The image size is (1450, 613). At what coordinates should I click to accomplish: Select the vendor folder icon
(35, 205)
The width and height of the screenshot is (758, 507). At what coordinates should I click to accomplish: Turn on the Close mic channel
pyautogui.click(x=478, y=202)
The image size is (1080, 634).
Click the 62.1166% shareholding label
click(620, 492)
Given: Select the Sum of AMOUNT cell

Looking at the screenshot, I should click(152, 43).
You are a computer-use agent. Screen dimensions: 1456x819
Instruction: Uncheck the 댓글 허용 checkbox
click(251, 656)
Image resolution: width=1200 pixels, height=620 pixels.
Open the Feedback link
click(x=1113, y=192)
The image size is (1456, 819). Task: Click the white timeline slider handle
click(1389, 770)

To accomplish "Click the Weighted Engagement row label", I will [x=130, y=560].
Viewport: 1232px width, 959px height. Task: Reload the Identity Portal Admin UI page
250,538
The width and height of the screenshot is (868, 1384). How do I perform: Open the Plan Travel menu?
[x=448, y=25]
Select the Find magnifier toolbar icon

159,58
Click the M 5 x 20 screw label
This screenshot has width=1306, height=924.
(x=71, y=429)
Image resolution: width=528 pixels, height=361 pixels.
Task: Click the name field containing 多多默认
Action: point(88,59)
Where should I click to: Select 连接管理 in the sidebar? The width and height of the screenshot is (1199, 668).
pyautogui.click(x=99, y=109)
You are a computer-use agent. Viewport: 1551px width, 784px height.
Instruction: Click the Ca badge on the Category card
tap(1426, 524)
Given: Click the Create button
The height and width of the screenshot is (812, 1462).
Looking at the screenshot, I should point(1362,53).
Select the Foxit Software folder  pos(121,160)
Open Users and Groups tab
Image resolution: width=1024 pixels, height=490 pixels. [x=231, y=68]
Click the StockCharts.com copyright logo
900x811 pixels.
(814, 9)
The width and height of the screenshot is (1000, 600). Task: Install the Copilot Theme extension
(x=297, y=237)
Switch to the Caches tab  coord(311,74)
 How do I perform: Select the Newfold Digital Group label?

The problem =>
Format the lines from the beginning of the items through the line containing "will [x=130, y=560].", inclusive, as a numbered list, leaving out any blank lines.

Exercise result =>
1. The image size is (1450, 613). At what coordinates should I click to accomplish: Select the vendor folder icon
2. (35, 205)
3. The width and height of the screenshot is (758, 507). At what coordinates should I click to accomplish: Turn on the Close mic channel
4. pyautogui.click(x=478, y=202)
5. The image size is (1080, 634).
6. Click the 62.1166% shareholding label
7. click(620, 492)
8. Given: Select the Sum of AMOUNT cell
9. Looking at the screenshot, I should click(152, 43).
10. You are a computer-use agent. Screen dimensions: 1456x819
11. Instruction: Uncheck the 댓글 허용 checkbox
12. click(251, 656)
13. Image resolution: width=1200 pixels, height=620 pixels.
14. Open the Feedback link
15. click(x=1113, y=192)
16. The image size is (1456, 819). Task: Click the white timeline slider handle
17. click(1389, 770)
18. To accomplish "Click the Weighted Engagement row label", I will [x=130, y=560].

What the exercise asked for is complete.